大阪府の新型コロナ出口戦略、専門家「エビデンス乏しい」

 大阪府の吉村洋文知事は15日、新型コロナウイルスワクチンの接種状況に応じて社会経済活動を段階的に再開するための「出口戦略」策定に向け、感染症の専門家らと意見交換を行った。月内に成案化する方針。専門家からは、接種完了者が一定割合になれば集団免疫が獲得できるとの予測について「エビデンス(科学的根拠)が乏しい」との指摘が上がった。

 「大阪は感染拡大の第5波の入り口に立っていると思うし、避けることはできない。ただ、府民に出口が見えない中で自粛要請をしているのも事実だ」。吉村氏はこう述べ、出口戦略のロードマップ(行程表)を策定する意義を強調した。

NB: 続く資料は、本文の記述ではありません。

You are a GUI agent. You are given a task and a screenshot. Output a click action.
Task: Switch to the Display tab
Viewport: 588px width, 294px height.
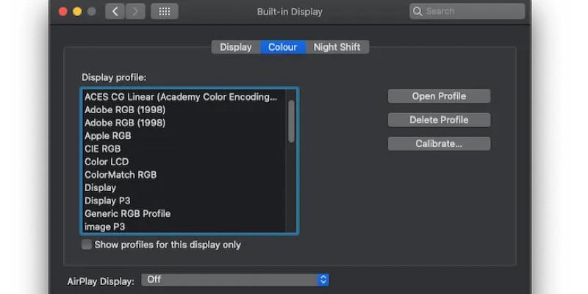click(x=236, y=47)
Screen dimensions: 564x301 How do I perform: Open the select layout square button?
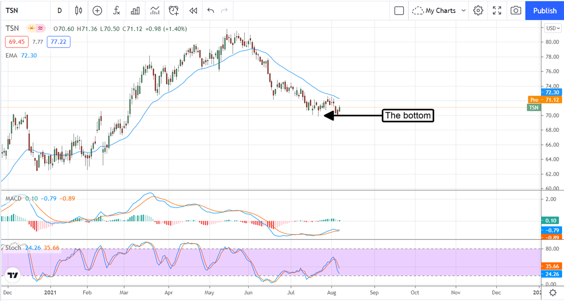click(x=399, y=10)
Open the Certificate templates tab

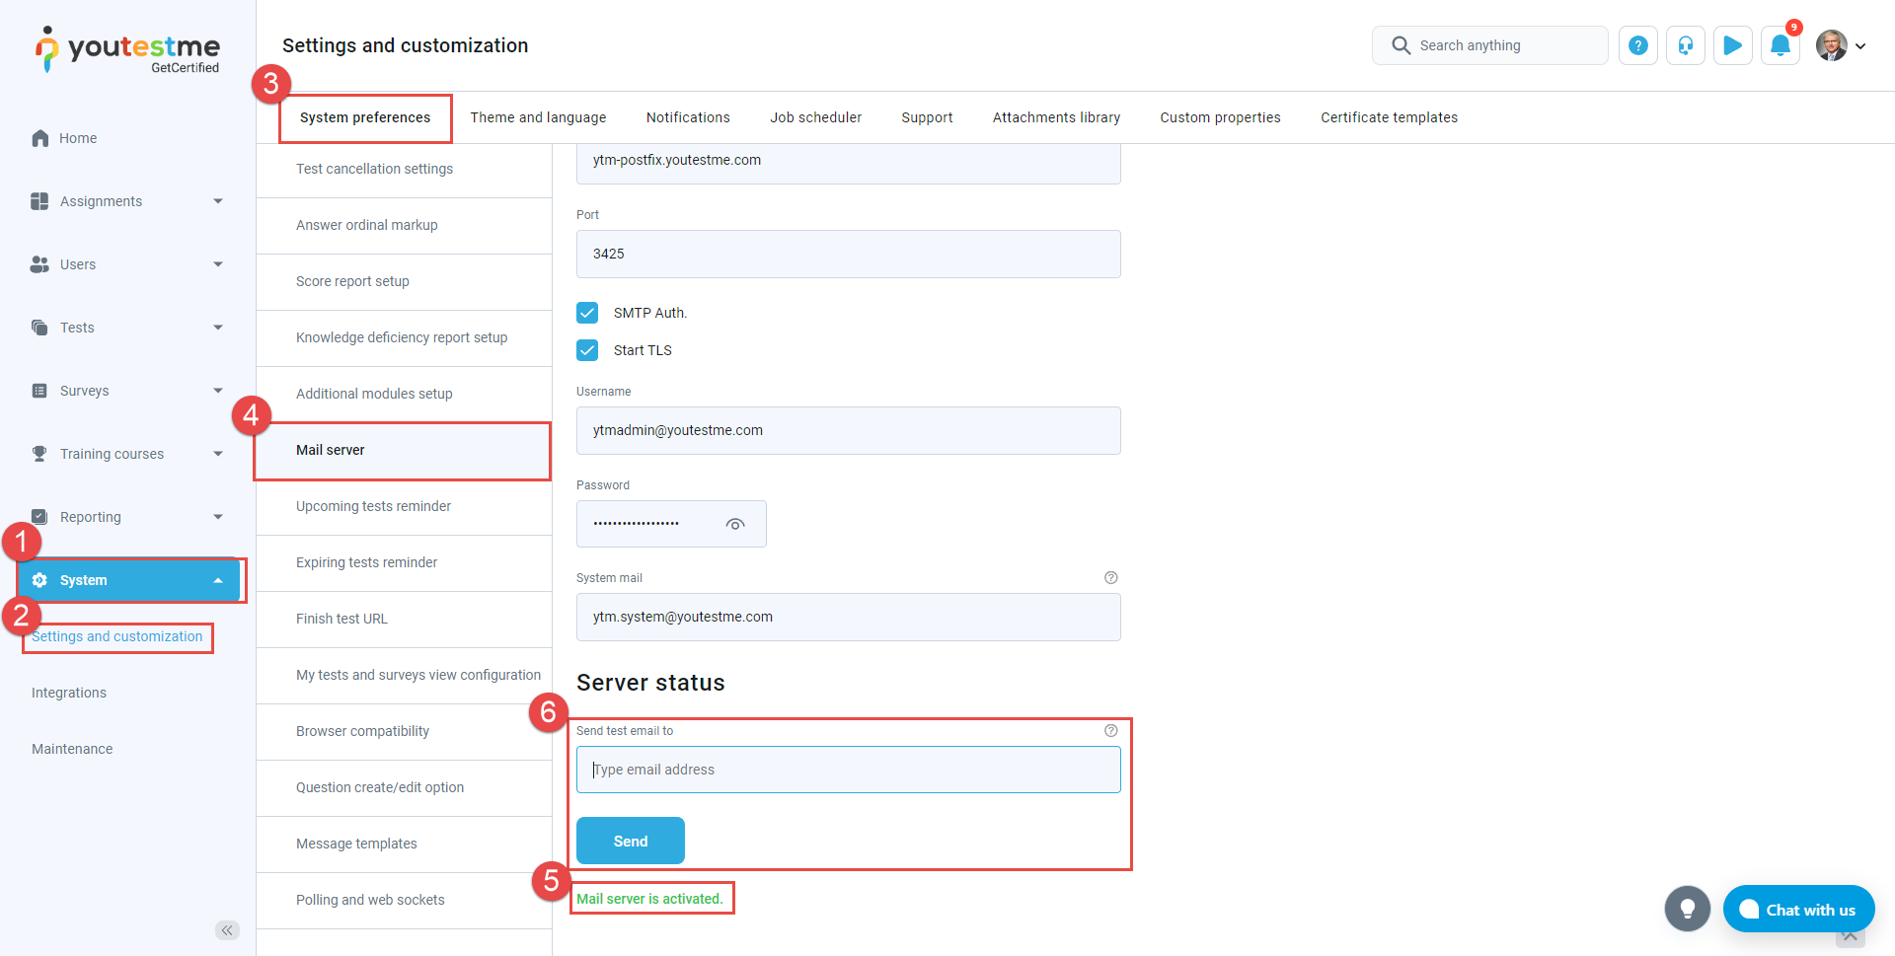1389,117
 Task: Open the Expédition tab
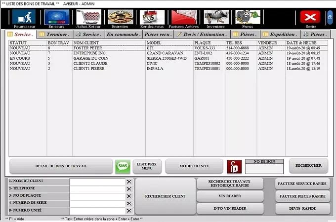pos(280,35)
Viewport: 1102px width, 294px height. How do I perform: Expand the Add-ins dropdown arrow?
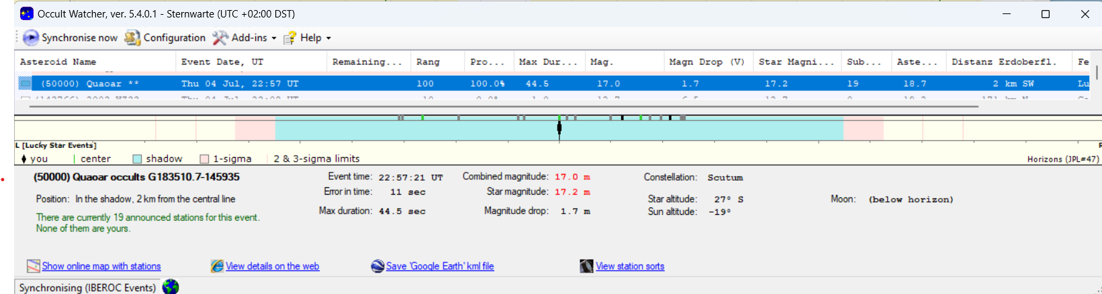pos(274,38)
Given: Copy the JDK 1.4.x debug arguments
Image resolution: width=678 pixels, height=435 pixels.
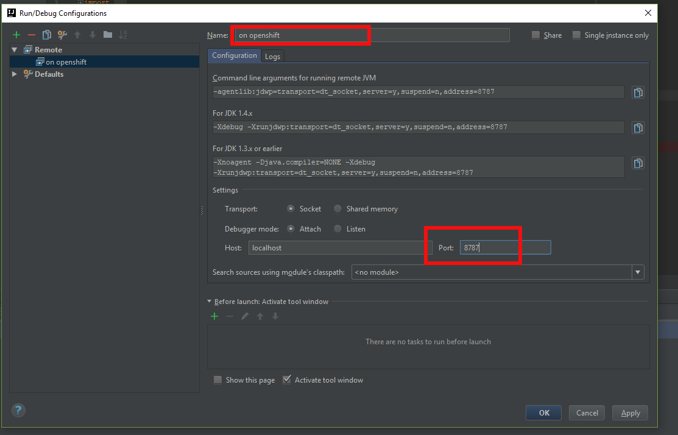Looking at the screenshot, I should (x=638, y=127).
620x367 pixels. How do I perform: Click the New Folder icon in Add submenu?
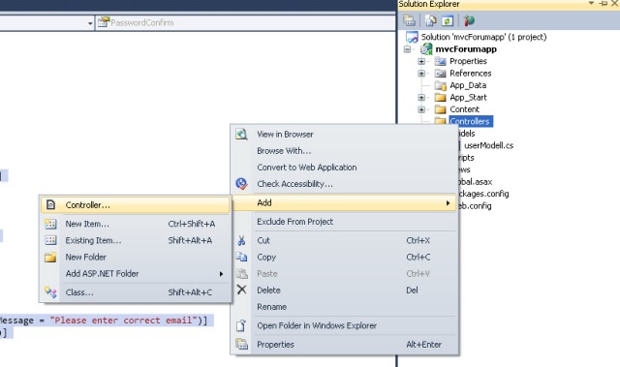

 意見交換で府は、接種完了者が60~70%になれば、集団免疫の獲得が期待できるとし、感染状況をみながら飲食店などへの制限を緩和する案を提示。専門家らは、接種率という客観的な指標で判断する点を「明確だ」として評価する一方、「集団免疫が達成できない状況もあるのでは」との疑問も呈した。

 大阪大の忽那(くつな)賢志教授(感染制御学)は感染力の強い変異株に懸念を示し、「どうなれば(自粛要請を)どこまで解除できるか、世界中でも分かっていない」と指摘。制限緩和の基準となる接種率を、柔軟に変更できるようにすべきだとの考えを示した。

 接種をしていない人への圧力につながる恐れもあるとの意見も上がった。吉村氏は「正解はないのでプロセスを大事にして最終決定する。目指すべき姿を作り、国にも提案したい」と語った。